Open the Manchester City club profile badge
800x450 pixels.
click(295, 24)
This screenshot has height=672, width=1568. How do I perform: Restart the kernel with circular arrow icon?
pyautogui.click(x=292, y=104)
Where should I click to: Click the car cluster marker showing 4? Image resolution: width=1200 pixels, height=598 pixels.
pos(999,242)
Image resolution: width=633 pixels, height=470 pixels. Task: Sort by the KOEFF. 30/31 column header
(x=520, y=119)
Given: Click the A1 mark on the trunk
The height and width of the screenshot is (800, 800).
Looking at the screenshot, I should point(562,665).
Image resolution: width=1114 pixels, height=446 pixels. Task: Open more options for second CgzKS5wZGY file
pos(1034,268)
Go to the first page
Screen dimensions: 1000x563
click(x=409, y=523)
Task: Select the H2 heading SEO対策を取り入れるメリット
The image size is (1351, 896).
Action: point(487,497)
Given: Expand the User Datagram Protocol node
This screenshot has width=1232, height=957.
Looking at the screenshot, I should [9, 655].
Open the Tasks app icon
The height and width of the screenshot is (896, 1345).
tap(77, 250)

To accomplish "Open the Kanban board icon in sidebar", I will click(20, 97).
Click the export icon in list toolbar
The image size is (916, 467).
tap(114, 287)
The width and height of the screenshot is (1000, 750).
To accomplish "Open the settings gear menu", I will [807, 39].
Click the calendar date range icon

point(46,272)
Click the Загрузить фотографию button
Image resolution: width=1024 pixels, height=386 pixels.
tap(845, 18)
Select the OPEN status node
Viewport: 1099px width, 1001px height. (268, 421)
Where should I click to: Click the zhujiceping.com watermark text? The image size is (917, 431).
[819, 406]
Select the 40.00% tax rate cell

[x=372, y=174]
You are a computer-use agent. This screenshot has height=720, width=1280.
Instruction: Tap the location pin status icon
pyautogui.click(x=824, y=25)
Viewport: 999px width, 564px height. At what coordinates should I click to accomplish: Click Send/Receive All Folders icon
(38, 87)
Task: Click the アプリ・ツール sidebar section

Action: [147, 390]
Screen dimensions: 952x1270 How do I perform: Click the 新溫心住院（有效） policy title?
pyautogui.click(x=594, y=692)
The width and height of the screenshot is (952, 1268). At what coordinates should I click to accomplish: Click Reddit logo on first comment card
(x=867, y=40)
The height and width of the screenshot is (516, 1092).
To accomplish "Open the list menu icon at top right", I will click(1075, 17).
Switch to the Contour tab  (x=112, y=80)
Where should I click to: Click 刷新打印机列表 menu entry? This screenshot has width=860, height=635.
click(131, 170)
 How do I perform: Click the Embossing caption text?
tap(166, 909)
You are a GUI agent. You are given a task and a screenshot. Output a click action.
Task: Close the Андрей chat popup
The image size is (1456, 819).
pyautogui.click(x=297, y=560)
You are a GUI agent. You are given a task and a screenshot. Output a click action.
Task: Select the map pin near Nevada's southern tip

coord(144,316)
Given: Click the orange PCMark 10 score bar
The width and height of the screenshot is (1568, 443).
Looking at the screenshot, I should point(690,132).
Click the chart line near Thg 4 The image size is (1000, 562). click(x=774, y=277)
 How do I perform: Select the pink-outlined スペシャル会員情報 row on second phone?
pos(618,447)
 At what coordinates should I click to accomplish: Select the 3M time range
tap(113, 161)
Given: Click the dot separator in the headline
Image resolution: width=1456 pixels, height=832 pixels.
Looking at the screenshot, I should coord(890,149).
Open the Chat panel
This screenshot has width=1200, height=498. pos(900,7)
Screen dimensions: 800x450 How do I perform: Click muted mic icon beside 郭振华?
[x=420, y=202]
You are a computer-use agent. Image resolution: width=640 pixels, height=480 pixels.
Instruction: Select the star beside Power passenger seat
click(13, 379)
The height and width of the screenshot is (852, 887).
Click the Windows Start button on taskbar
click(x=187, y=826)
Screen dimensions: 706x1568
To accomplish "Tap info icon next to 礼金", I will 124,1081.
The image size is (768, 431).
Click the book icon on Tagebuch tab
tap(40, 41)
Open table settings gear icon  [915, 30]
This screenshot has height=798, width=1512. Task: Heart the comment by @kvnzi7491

- - -

What this task involves
The answer consists of the line holding "Task: Close the Андрей chat popup" and every line after it up to the end of the records, word for word.

Response below
Task: Close the Андрей chat popup
The image size is (1456, 819).
pyautogui.click(x=297, y=560)
You are a GUI agent. You are given a task and a screenshot. Output a click action.
Task: Select the map pin near Nevada's southern tip

coord(144,316)
Given: Click the orange PCMark 10 score bar
The width and height of the screenshot is (1568, 443).
Looking at the screenshot, I should point(690,132).
Click the chart line near Thg 4 The image size is (1000, 562). click(x=774, y=277)
 How do I perform: Select the pink-outlined スペシャル会員情報 row on second phone?
pos(618,447)
 At what coordinates should I click to accomplish: Select the 3M time range
tap(113, 161)
Given: Click the dot separator in the headline
Image resolution: width=1456 pixels, height=832 pixels.
Looking at the screenshot, I should coord(890,149).
Open the Chat panel
This screenshot has width=1200, height=498. pos(900,7)
Screen dimensions: 800x450 How do I perform: Click muted mic icon beside 郭振华?
[x=420, y=202]
You are a computer-use agent. Image resolution: width=640 pixels, height=480 pixels.
Instruction: Select the star beside Power passenger seat
click(13, 379)
The height and width of the screenshot is (852, 887).
Click the Windows Start button on taskbar
click(x=187, y=826)
Screen dimensions: 706x1568
To accomplish "Tap info icon next to 礼金", I will 124,1081.
The image size is (768, 431).
Click the book icon on Tagebuch tab
tap(40, 41)
Open table settings gear icon  [915, 30]
This screenshot has height=798, width=1512. Task: Heart the comment by @kvnzi7491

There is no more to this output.